Too many questions and not enough answers.

It is becoming an all too familiar storyline in the Steel City. Once thought to have a dynasty in the making, led by two of the leagues brightest and most dominant young stars, the Penguins are now perrinial playoff disappointments.

Wednesday night was no different. The Pittsburgh Penguins came out of the gate and absolutely dominated. They scored three goals in five minutes. The asserted their will and looked poised to take home a three to one advantage in the series.

Instead, the Penguins once again proved that disappointment is truly their greatest talent.

Sidney Crosby and Evgeni Malkin have yet to score a single goal in this series. They are Cup champions, MVP winning athletes, the type of hockey player that when blood is in the water you do not want to defend. Well, that just isn’t the case anymore. Crosby and Malkin combined for three shots in game four, which is an unacceptable number. This, along with their zero goals and point per game average, will not revive their reputation as the playoffs top performers. 

This team is too talented, too young, and too good to continue to fall apart like this. Changes will be coming this offseason, there is no doubt, but there are a few changes the Penguins can make no to try and salvage the rest of this series.

One way to kick start the stars and show them the pressure truly is on is to remove them from their comfort zone. Taking away what feels right forces players to do what is necessary. Doing what is necessary is typically what wins games.

I start with the top line, which currently has Kunitz-Crosby-Stempniak and I remove Kunitz. Kunitz is struggling to score, but has had his legs going well and is working the puck. Stempniak will stay unless Brian Gibbons is ready to return.  If Gibbons is ready to return, my first line becomes Gibbons-Crosby-Neal.

Bringing up James Neal from the Malkin line gives Crosby a go to shooter and forces James Neal to play a faster, up and down game.  With Gibbons’ speed and fore-checking ability, Crosby’s puck control, and James Neals shot, the first line becomes balanced while supporting the theory of removing the comfort zone.

The second line of Jokinen – Malkin – Neal then becomes Kunitz-Malkin-Bennett. Malkin has been given the more favorable match ups this series and has not taken advantage. With a skilled puck carrier and passer in Bennett, a gritty fore-checker in Kunitz, and the main shooter in Malkin, the Penguins second line again becomes a balanced attacking line.

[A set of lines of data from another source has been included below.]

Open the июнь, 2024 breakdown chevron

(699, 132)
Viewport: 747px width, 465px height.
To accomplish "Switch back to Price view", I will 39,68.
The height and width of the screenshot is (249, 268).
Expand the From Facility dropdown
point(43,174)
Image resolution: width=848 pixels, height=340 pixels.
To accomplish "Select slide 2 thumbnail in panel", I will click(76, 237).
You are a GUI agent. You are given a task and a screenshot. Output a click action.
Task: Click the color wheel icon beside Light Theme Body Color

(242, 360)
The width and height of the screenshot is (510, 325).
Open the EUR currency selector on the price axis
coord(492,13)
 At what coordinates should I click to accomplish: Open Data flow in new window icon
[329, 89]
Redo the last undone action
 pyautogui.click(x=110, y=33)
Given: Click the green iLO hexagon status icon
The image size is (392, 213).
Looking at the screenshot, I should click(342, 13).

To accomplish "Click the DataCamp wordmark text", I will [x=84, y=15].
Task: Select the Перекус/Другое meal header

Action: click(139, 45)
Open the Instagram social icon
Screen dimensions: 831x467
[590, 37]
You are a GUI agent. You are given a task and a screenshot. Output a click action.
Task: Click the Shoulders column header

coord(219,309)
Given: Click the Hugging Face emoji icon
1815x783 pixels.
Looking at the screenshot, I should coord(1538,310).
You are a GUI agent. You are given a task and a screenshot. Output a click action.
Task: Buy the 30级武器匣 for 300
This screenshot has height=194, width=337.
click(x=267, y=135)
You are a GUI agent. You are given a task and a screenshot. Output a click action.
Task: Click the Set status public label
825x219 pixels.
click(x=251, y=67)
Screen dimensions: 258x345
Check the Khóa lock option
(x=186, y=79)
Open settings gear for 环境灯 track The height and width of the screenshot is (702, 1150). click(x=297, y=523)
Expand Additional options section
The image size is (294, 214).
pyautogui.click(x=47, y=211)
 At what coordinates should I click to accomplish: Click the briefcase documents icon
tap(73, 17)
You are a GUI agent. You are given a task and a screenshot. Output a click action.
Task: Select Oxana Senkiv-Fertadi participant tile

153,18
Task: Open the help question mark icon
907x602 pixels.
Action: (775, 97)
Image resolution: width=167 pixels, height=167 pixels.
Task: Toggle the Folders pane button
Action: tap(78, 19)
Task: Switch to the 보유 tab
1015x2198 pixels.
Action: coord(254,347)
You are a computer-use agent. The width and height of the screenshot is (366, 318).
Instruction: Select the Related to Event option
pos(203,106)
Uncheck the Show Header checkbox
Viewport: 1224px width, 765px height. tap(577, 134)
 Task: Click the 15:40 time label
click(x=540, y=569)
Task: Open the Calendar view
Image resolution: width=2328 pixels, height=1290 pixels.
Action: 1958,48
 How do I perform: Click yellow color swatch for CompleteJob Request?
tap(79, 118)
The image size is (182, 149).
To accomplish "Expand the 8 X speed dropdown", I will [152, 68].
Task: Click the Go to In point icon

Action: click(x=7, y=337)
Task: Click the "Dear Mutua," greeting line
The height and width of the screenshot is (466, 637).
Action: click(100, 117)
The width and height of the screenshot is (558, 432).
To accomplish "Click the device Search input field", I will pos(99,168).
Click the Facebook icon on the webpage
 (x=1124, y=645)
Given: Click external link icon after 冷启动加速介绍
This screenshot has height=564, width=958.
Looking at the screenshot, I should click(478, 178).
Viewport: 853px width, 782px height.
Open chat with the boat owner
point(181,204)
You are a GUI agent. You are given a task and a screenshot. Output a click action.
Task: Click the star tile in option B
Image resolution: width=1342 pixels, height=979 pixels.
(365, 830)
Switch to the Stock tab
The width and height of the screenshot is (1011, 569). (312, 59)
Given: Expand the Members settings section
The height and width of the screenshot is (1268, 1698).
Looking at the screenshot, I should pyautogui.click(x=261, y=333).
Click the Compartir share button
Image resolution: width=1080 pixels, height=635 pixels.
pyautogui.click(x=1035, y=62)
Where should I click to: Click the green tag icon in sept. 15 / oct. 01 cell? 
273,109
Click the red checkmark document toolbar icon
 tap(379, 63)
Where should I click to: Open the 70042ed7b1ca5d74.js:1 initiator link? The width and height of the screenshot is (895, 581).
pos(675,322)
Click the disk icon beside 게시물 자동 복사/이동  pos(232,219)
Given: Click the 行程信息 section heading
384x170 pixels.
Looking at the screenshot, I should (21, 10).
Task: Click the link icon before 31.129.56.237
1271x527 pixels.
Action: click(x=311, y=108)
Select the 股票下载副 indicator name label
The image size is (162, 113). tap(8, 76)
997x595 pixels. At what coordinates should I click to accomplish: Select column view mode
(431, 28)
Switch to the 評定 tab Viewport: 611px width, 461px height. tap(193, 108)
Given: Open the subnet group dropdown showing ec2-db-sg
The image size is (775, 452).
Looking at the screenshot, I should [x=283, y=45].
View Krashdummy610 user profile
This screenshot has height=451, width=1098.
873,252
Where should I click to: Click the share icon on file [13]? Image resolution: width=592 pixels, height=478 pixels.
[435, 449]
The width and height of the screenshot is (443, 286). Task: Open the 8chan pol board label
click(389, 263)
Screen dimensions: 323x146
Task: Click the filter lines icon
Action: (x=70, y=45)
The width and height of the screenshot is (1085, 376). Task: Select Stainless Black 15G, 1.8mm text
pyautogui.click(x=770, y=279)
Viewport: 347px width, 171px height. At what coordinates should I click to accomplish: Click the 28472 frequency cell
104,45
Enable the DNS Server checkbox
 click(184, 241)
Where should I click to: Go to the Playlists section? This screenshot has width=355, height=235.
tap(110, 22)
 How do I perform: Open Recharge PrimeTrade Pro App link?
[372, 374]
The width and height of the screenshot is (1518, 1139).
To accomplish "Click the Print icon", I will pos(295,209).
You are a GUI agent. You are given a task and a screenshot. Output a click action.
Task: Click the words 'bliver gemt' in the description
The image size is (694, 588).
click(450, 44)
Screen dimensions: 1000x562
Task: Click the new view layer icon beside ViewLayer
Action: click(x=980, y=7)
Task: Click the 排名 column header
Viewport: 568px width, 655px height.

Malkin has shown chemistry with Kunitz before and this move allows Beau Bennett to play his natural right wing again. Beau was not a good fit with Crosby given his demeanor of a playmaker, but should help Malkin find his shot once again. All Kunitz has to do is play his simple up and down game and open up space.

The third line would then pick up the top six remaining scraps, so to speak. The line would then consist of Jokinen – Sutter – Stempniak. All three players possess decent puck handling ability, a good shot, and average skating ability. The third line should be tough to play against and opportunistic, this one has the most potential of the remaining options.

The fourth line would then become, again if the center is healthy, Vitale – Goc – Adams. Goc has been practicing for the Penguins and is now considered day to day. The hope is that he returns to the lineup for Saturday and if he does he will be an upgrade to the Penguins third line. These three possess strong checking ability, good penalty killing, and very good face off ability. Their defensive play mixed with a blend of speed and responsibility would help keep the opposition in check instead of just a line that rests the other three.

Kris Letang, who has been an epic dissapointment again when pressured, has been moved to the third pairing. His power play time has been limited to second fiddle and his partner, Rob Scuderi, isn't helping him out at all. The Penguins need to spark their defensive core and swapping one of these players out for the younger Robert Bortuzzo could help the team. 

The problem is, this won’t happen. Dan Bylsma will not make such a major shake up to his team. Instead, in the Penguins will continue to define insanity by doing the same thing over and over again while expecting a different result.

Either makes some small changes now or be forced to make major ones over the summer. Ray Shero's job could even be on the line if his creation cannot succeed.